アスランは目の前のテーブルに所狭しと並べられたかぼちゃ料理を見て呆気にとられていた。

「カガリ…」

「ん?何だ、アスラン」

機嫌良く料理を運んでくる愛しいカガリには悪いが、さすがにこのかぼちゃの量は尋常ではない。
俺はなるべくカガリのご機嫌を損ねないようにカガリに訊いてみた。

「今日はかぼちゃの記念日なのか?」

「は…?何言ってるんだよ。かぼちゃに記念日なんてあったか?」

いや、逆に尋ねられても俺だって聞いたことないけど…;

「じゃあ、何で今日はかぼちゃ料理をこんなに作ったんだ?」

俺の素朴な疑問に、カガリは待ってました!と言わんばかりに琥珀の瞳をキラキラさせて言った。

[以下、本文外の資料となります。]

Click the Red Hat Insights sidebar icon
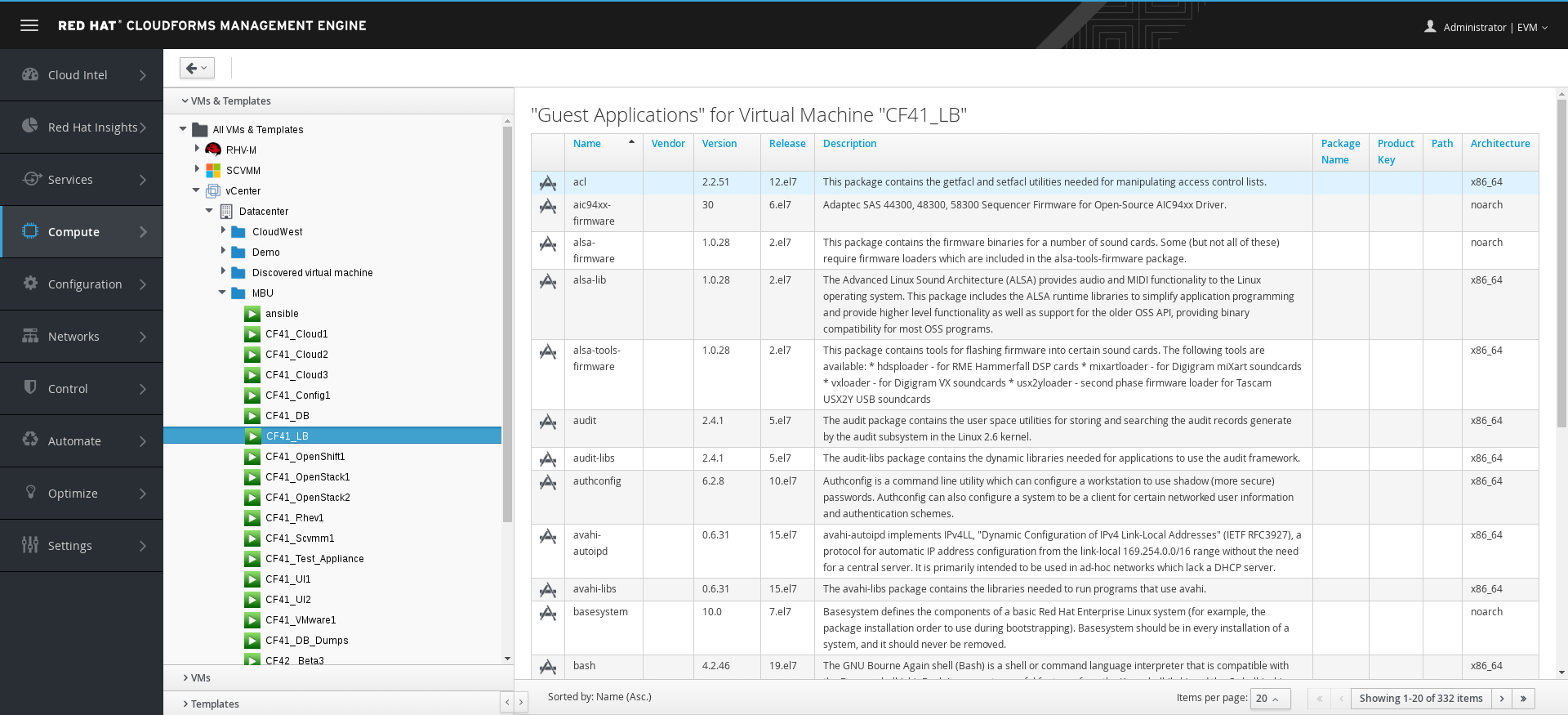 30,126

「今日はな、冬至だろ。だからかぼちゃ食べなきゃだめな日なんだそ!アスラン知らなかったのか?」

「知らない…」

というか、冬至とかぼちゃにどんな繋がりがあるんだ?

「あ!またハツカネズミになってる。すぐに考えこむ癖いいかげん直せよな〜。いいじゃないか、昔から決まってる習慣なんだからさ」

「まあ…いいけど」


「それともアスラン…もしかしてかぼちゃ嫌いなのか?」

「いや、そんなことないよ」

せっかくカガリが腕によりをかけて作ってくれたかぼちゃ料理だ。嫌なはずないだろ?

「ほんとか?良かった!冬至にな、かぼちゃ食べたら健康でいられるんだって。アスランにはずっと元気でいてほしいからがんばっていっぱい作ってみたんだ」

「そうだったのか。ありがとう、カガリ。じゃあ、いただきます」

と言いつつ、俺のためと言って頬をほんのり桜いろに染めるカガリを前に、ついつい理性が崩壊しそうになるけれど、まずはせっかくカガリが作ってくれたかぼちゃ料理を堪能しないとな。
カガリを堪能するのはその後でもおそくない。

アスランがそんな邪なことを考えているとは欠片も気づいていないカガリは、スプーンを持ち、かぼちゃスープをほおばろうとするアスランをじ〜っと見つめながら、感想を待った。